▸ Exercise instructions
From the line containing "This One Might" through the last line of the records below, each line is to be repeated exactly; pictures are to be omitted.

Extracted data entries
- - - - -

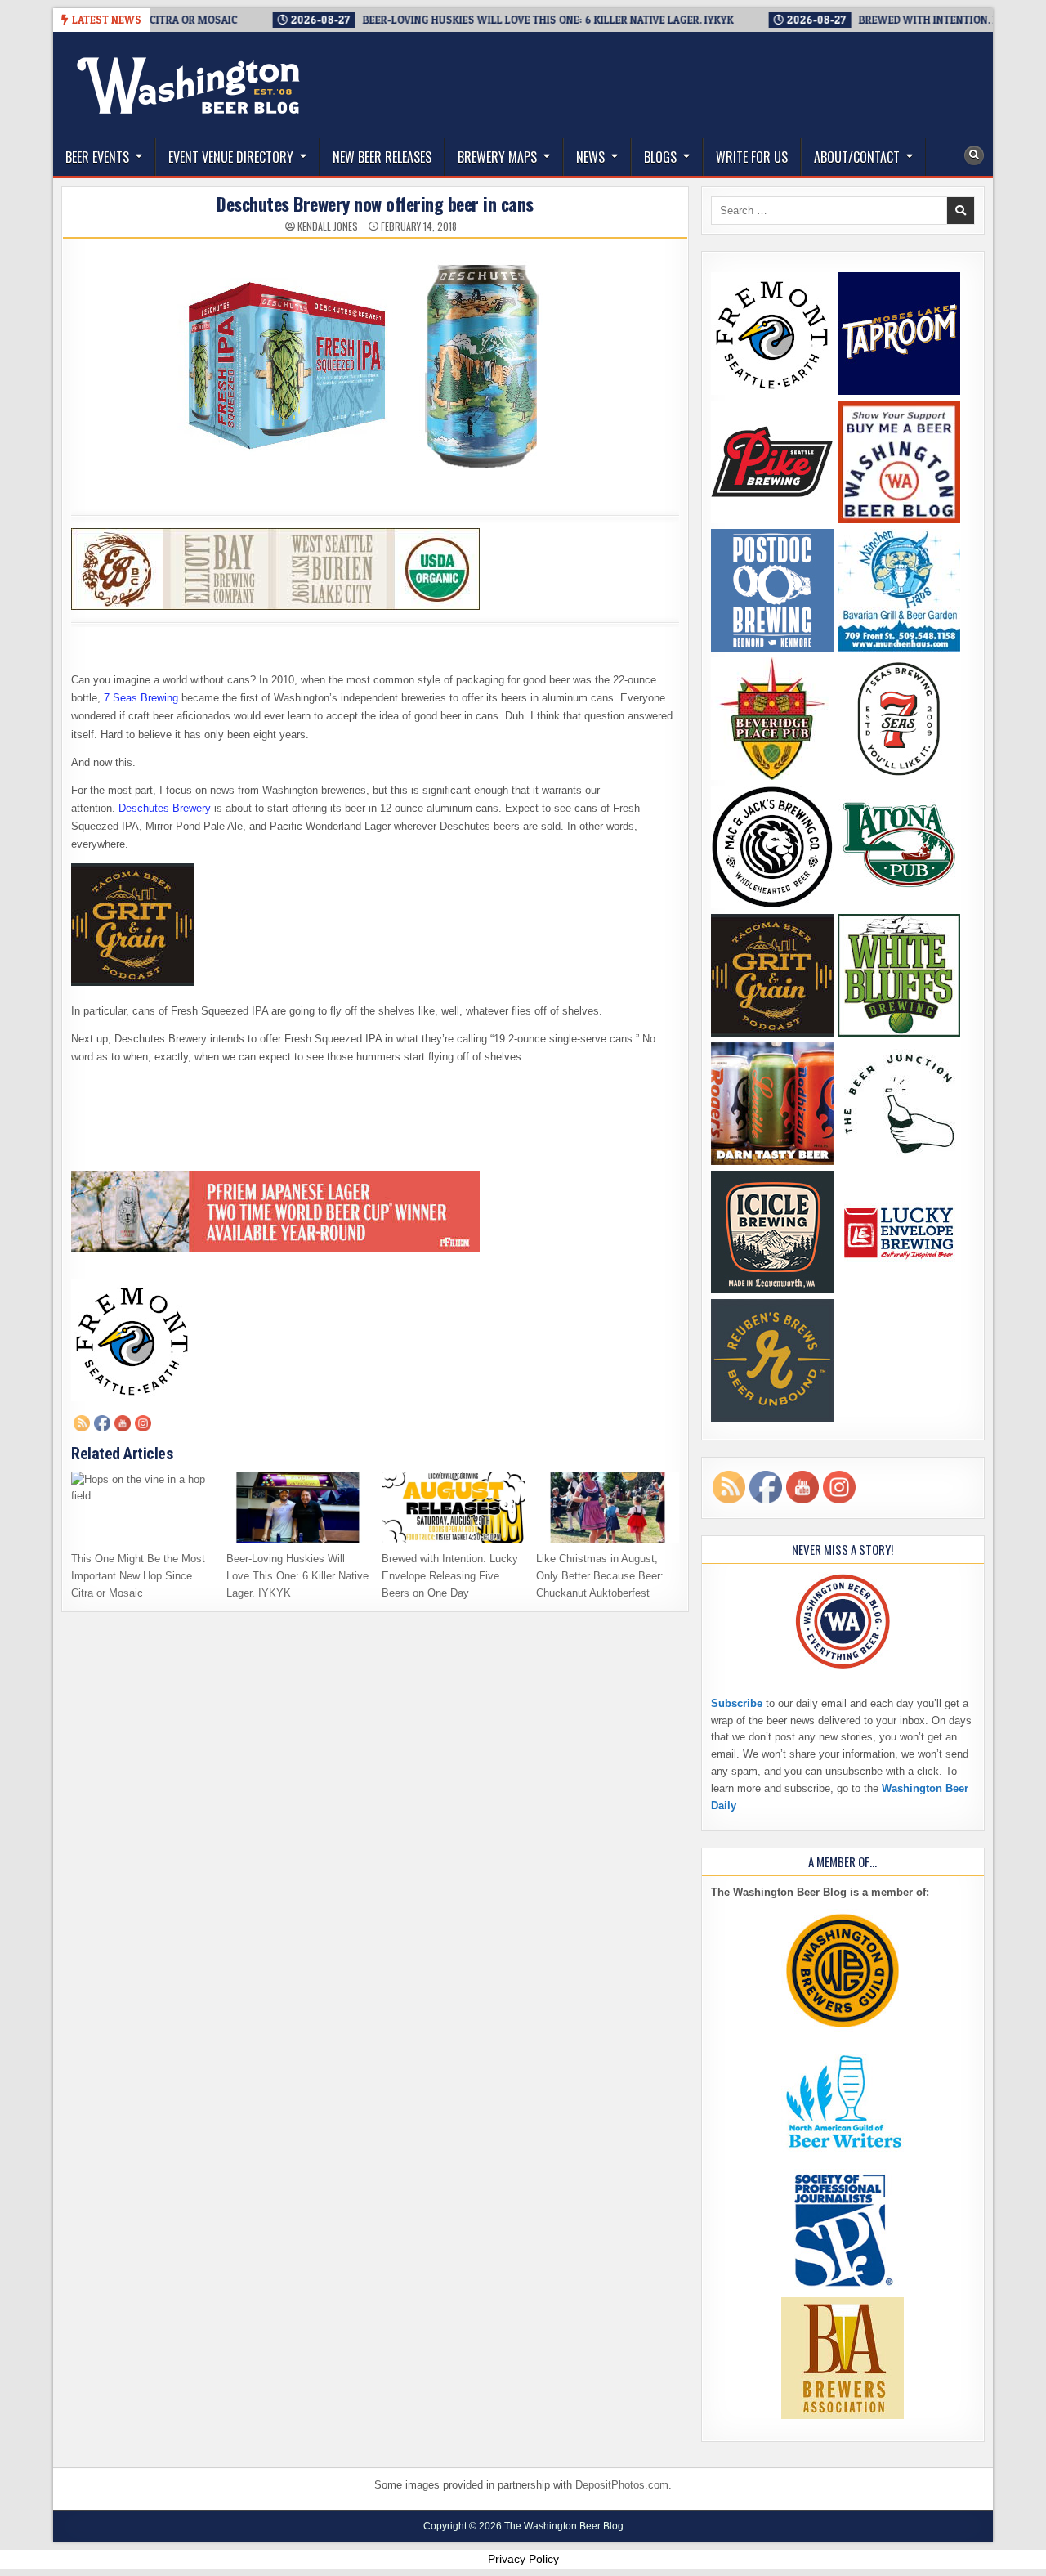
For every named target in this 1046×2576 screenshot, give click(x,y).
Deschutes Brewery (164, 808)
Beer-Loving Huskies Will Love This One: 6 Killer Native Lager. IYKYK (297, 1575)
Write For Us (752, 157)
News (590, 157)
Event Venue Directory (230, 157)
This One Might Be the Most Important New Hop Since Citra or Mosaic (138, 1575)
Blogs (660, 157)
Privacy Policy (523, 2558)
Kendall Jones (327, 226)
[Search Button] (974, 155)
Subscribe (736, 1703)
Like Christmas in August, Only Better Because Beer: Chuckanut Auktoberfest (600, 1575)
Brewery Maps (497, 157)
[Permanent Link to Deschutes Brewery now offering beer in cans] (375, 369)
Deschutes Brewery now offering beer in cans (375, 203)
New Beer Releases (382, 157)
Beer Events (97, 157)
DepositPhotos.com (621, 2485)
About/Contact (857, 157)
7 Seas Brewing (141, 698)
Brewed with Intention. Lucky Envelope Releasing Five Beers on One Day (450, 1575)
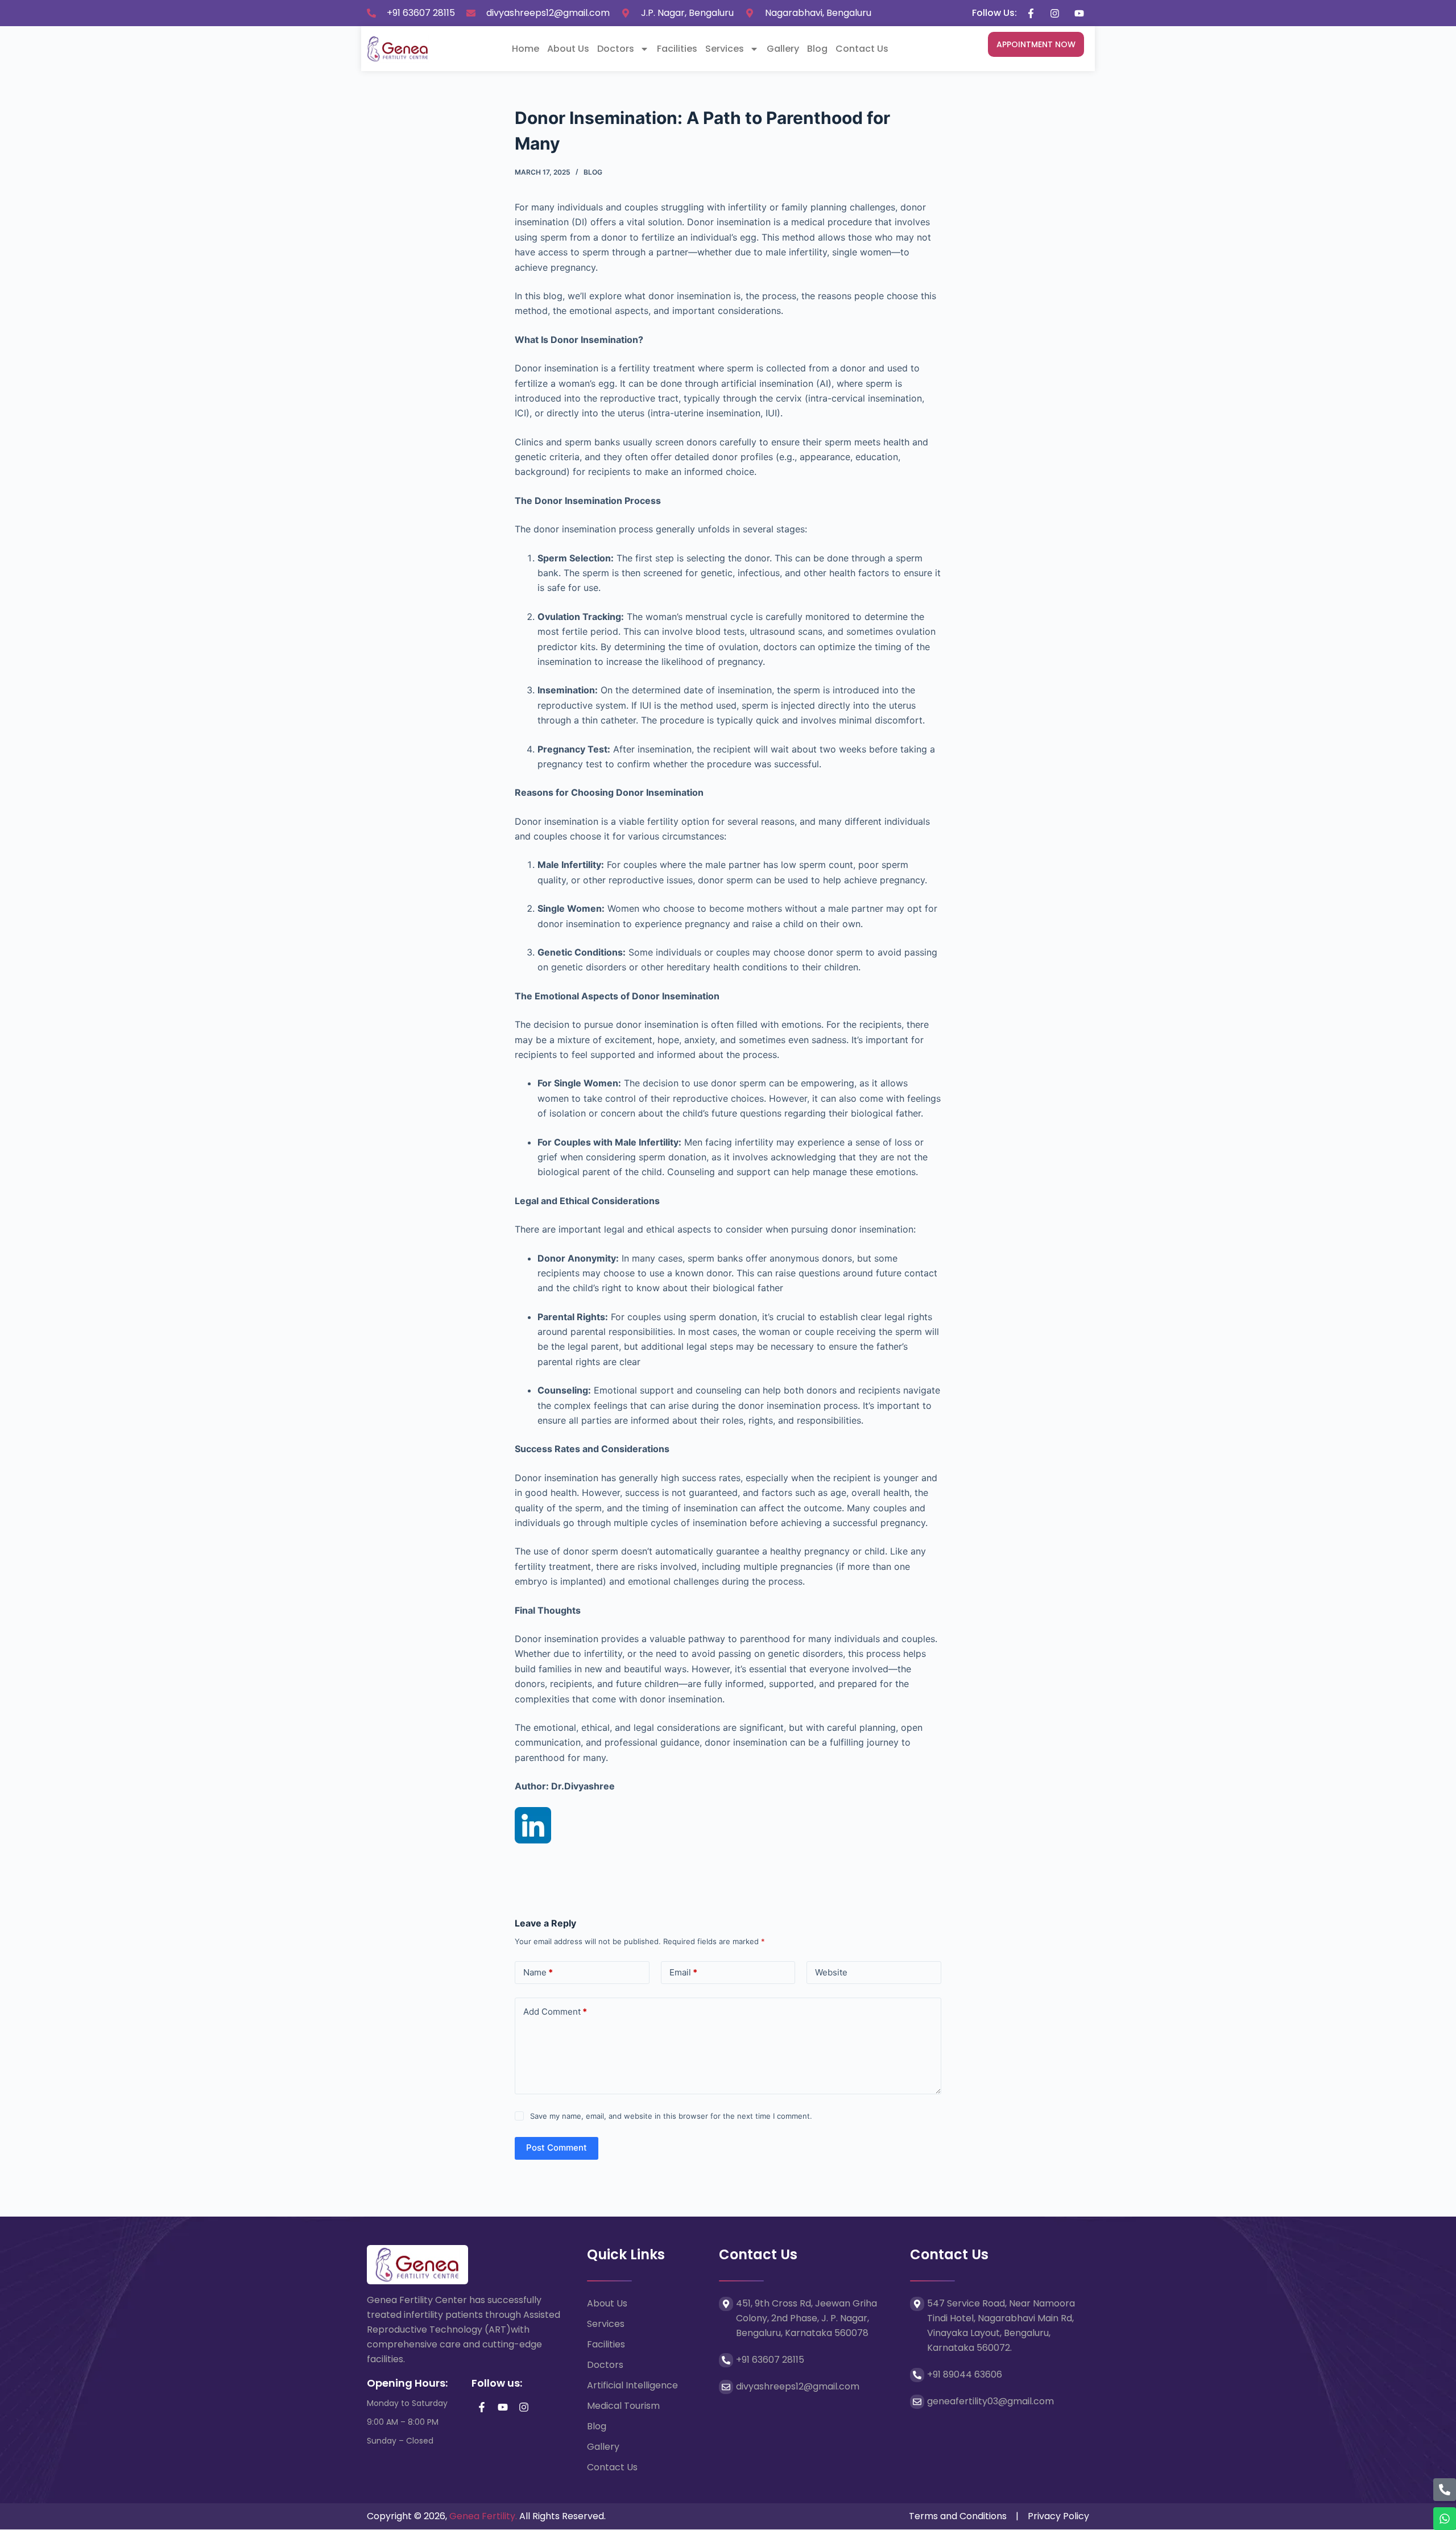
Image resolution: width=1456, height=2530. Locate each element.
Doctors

- - - - -

▸ Written answer
This One Might Be the Most Important New Hop Since Citra or Mosaic (138, 1575)
Blogs (660, 157)
Privacy Policy (523, 2558)
Kendall Jones (327, 226)
[Search Button] (974, 155)
Subscribe (736, 1703)
Like Christmas in August, Only Better Because Beer: Chuckanut Auktoberfest (600, 1575)
Brewery Maps (497, 157)
[Permanent Link to Deschutes Brewery now offering beer in cans] (375, 369)
Deschutes Brewery now offering beer in cans (375, 203)
New Beer Releases (382, 157)
Beer Events (97, 157)
DepositPhotos.com (621, 2485)
About/Contact (857, 157)
7 Seas Brewing (141, 698)
Brewed with Intention. Lucky Envelope Releasing Five Beers on One Day (450, 1575)
Image resolution: width=1456, height=2530. Locate each element.
Doctors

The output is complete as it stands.